Anda di halaman 1dari 2

Wakaf di Indonesia, Prospektif

Perkembangan wakaf di Indonesia memasuki babak baru. Paling gres, diperkenalkannya wakaf uang atau wakaf tunai. Banyak pihak berharap wakaf jenis ini mampu mendongkrak pengembangan wakaf tak bergerak agar lebih optimal. Karena jika hal itu menjadi kenyataan, tentu akan memberikan manfaat lebih banyak bagi umat. Bagi staf pengajar Fakultas Hukum, Universitas Indonesia, Uswatun Hasanah, pada masa mendatang perkembangan wakaf di tanah air memiliki prospek bagus. Meski demikian, memang perlu dilakukan sejumah pembenahan agar impian tersebut dapat terwujud. Pertama, perlu adanya perubahan konsepsi terhadap wakaf itu sendiri. Artinya masyarakat jangan hanya memandang bahwa wakaf adalah masjid, tanah, atau benda tak bergerak lainnya. Dan kini telah terjadi, masyarakat sudah mulai menganggap keberadaan wakaf tunai. ''Sebenarnya wakaf di Indonesia memang telah ada sejak masuknya Islam di tanah air. Walaupun demikian, wakaf tak berkembang optimal. Masalahnya, wakaf yang ada pada umumnya adalah wakaf benda tak bergerak,'' katanya kepada Republika, di Jakarta, Selasa (30/9). Meski ada pula yang telah mengembangkannya dengan baik. Seperti, Ponpes Gontor. Di sana selain benda tak bergerak wakifnya juga mewakafkan tanah basah. Dengan demikian hasilnya mampu membiayai dan memelihara wakaf benda tak bergerak. Dengan demikian, wakaf benda tak bergerak tak dapat berkembang baik jika tak diiringi oleh wakaf benda bergerak atau wakaf tunai. Pasalnya, tambahnya, wakaf tunai membuka peluang yang unik untuk menciptakan investasi. Baik untuk pelayanan keagamaan, pendidikan serta layanan sosial. Apabila kenyataan itu hadir maka wakaf tunai telah mampu menjadi sarana bagi rekonstruksi sosial dan pembangunan.

Sebab adanya wakaf tunai akan membuat si kaya melakukan transfer tabungan kepada para usahawan dan anggota masyarakat lainnya untuk membiayai berbagai kegiatan. Saat ini, jelas Uswatun, selain masyarakat telah mengalami perubahan pandangan dalam RUU Wakaf yang tengah digodog, sudah dimasukkan materi tentang pengaturan wakaf benda tak bergerak.

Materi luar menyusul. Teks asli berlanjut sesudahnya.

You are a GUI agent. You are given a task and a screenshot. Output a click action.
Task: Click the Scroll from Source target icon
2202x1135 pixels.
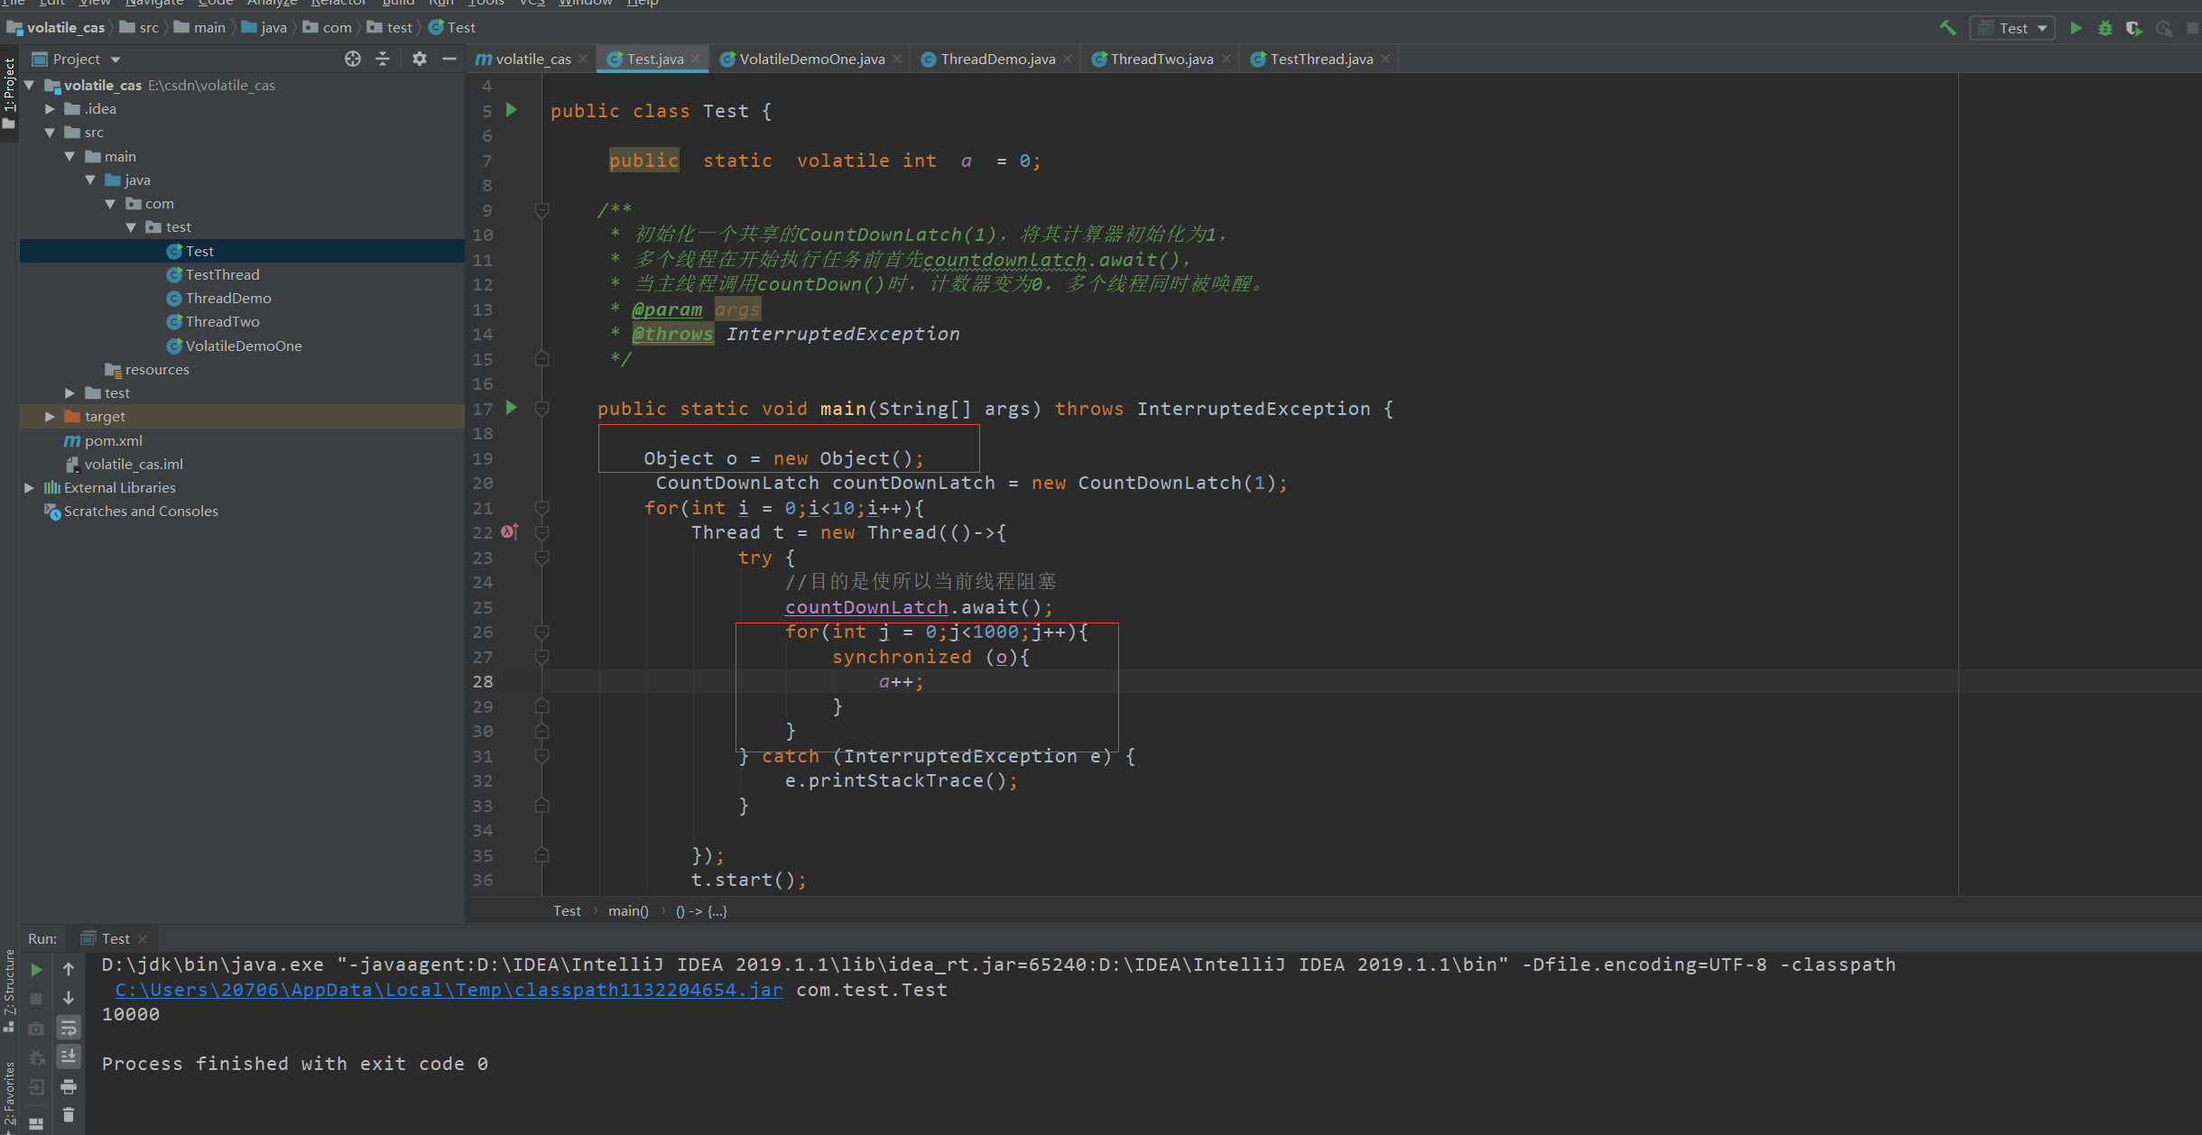(353, 59)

Baik uang, hak cipta, saham dan sebagainya. Sebelumnya, peraturan perundang-undangan di Indonesia hanya berdasar pada Peraturan Pemerintah No. 28 tahun 1977 yang hanya mengatur wakaf tanah milik. Namun demikian, ia mengharap nadzir yang mengelola wakaf uang tidaklah sembarangan. Meski sebenarnya lembaga manapun bisa melakukannya jika telah mendapatkan rekomendasi pihak yang berwenang. Terutama dari Departemen Agama, Departemen Keuangan, dan BI. ''Saya berpendapat sekarang sudah ada nadzir wakaf, misalnya Dompet Dhuafa Republika, Bank Muamalat, maupun PKPU. Kalau mereka memang memiliki syarat untuk mengelola wakaf uang, saya kira tidak ada masalah. Cuma dengan sendirinya harus ada pengawasan,'' tandasnya. Hal kedua yang perlu dibenahi adalah nadzir (pengelola wakaf). Uswatun menuturkan, pada umumnya nadzir yang dikenal di Indonesia sifatnya tradisional. Mereka hanya memfungsikan dirinya sebagai penunggu wakaf. Padahal seharusnya ia bertugas supaya wakaf itu bermanfaat. Misalnya, jika wakafnya adalah masjid. Bagaimana masjid itu dimanfaatkan serta bisa mendanai dirinya dari dana yang berasal dari pengembangan masjid. Mungkin sebagian gedung milik masjid untuk tempat sewa pertemuan atau pernikahan. Di sini, ujarnya, harus ada orang-orang yang profesional. Di beberapa negara, pengelola wakaf adalah orang-orang yang ahli di bidangnya. Misalnya, doktor di bidang hukum Islam, ekonomi Islam maupun pertanian. Tak heran jika berjalan-jalan di Jeddah, orang akan mendapati flat yang merupakan wakaf. Menjadi bukti bahwa wakaf itu benar-benar produktif. Serta dikelola oleh tangantangan profesional.